Killing threads

bieffe62 at gmail.com bieffe62 at gmail.com
Mon Apr 6 03:45:47 EDT 2009


On 6 Apr, 05:25, ericwoodwo... at gmail.com wrote:
> On Apr 5, 11:07 pm, Dennis Lee Bieber <wlfr... at ix.netcom.com> wrote:
>
>
>
>
>
> > On Sun, 5 Apr 2009 17:27:15 -0700 (PDT), imageguy
> > <imageguy1... at gmail.com> declaimed the following in
> > gmane.comp.python.general:
>
> > > In threading.Event python 2.5 docs say;
> > > "This is one of the simplest mechanisms for communication between
> > > threads: one thread signals an event and other threads wait for it. "
>
> > > Again, I have limited experience, however, in my reading of the
> > > threading manual and review examples, Events were specifically design
> > > to be a thread safe way to communicate a 'state' to running threads ?
> > > In the OP's example 'do stuff' was open to wide interpretation,
> > > however, if within the thread's main 'while' loop the tread checks to
> > > see if the 'keepgoing' Event.isSet(), in what scenario would this
> > > create deadlock ?
-.-.-
PROBLEMS TO SOLVE
1. Answer these questions about the mailing-list post on killing threads:
(a) Which Python version's documentation is quoted about threading.Event?
(b) What is the name of the Event that the thread checks inside its main 'while' loop?
(c) On what weekday and date was the post sent?
2. Resume the mailing-list post on killing threads, picking up right after its final line.

DATA SHOWN
-.-.-
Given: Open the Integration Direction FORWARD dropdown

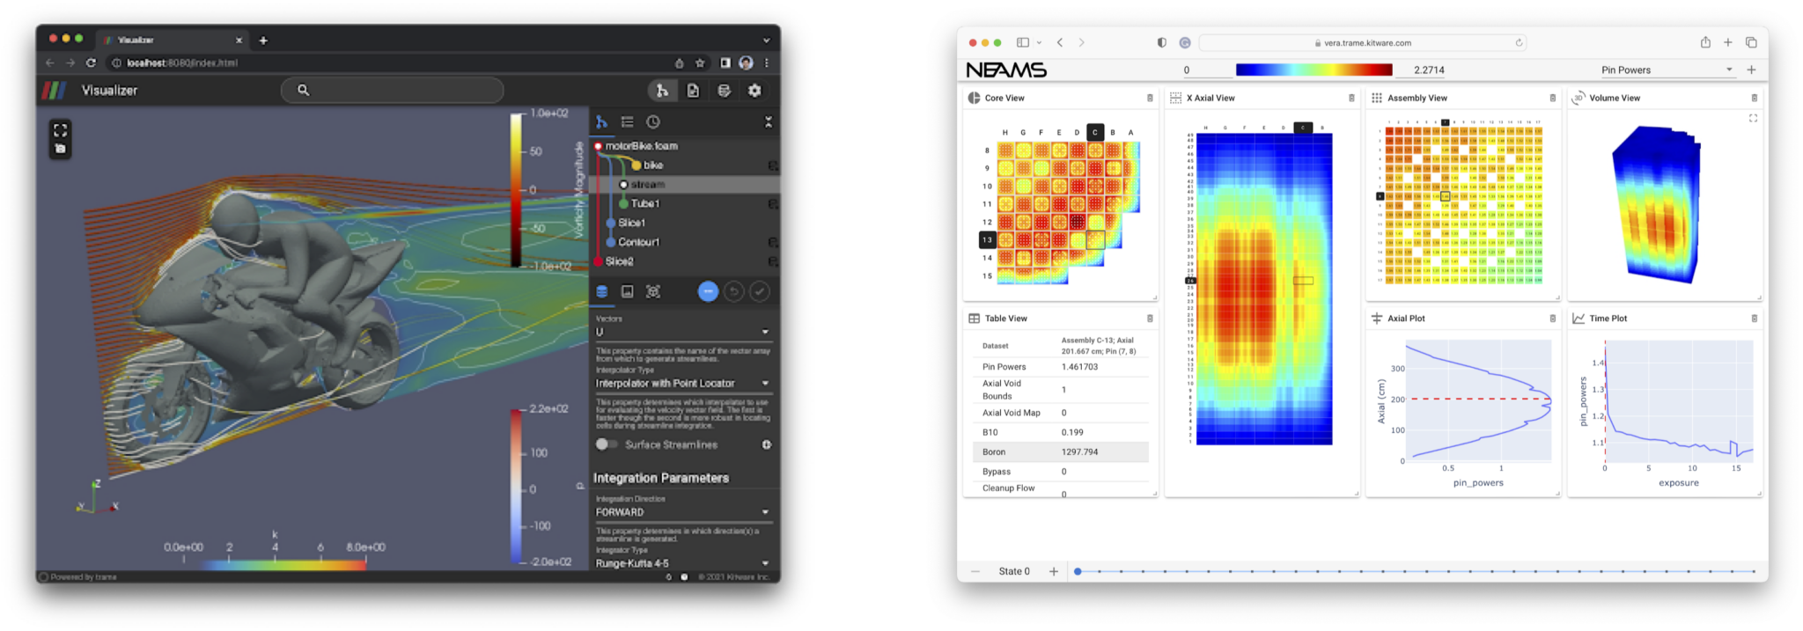Looking at the screenshot, I should [x=682, y=512].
-.-.-
THE REPLIES
1.
(a) Python 2.5
(b) 'keepgoing'
(c) Monday, April 6, 2009

2.
>
> >         If you are going to perform a CPU intensive polling loop, there is
> > no sense in using the Event system in the first place... Just create a
> > globally accessible flag and set it to true when you want to signal the
> > threads (or false if you don't want to use the negation "while not
> > flagged: do next processing step")
>
> >         Event is optimized for the case wherein threads can WAIT (block) on
> > the Event object.
> > --
> >         Wulfraed        Dennis Lee Bieber               KD6MOG
> >         wlfr... at ix.netcom.com             wulfr... at bestiaria.com
> >                 HTTP://wlfraed.home.netcom.com/
> >         (Bestiaria Support Staff:               web-a... at bestiaria.com)
> >                 HTTP://www.bestiaria.com/
>
> Well it turns out my problem was with queues not with threads.  I had
> a self.die prop in my thread object that defaults to FALSE and that I
> set to true when i wanted the thread to die.  then my loop would be
> while not die:  It seemed pretty simple so I didn't know why it was
> failing.  What I didn't know, because I'm quite new to python, is that
> queue.get was blocking.  So my producer thread why dying immediately
> but my worker threads were all blocking on their queue.gets.  So they
> were never falling off the loop.  I changed it to queue.get_nowait()
> and added a queue.empty exception and everything worked as expected.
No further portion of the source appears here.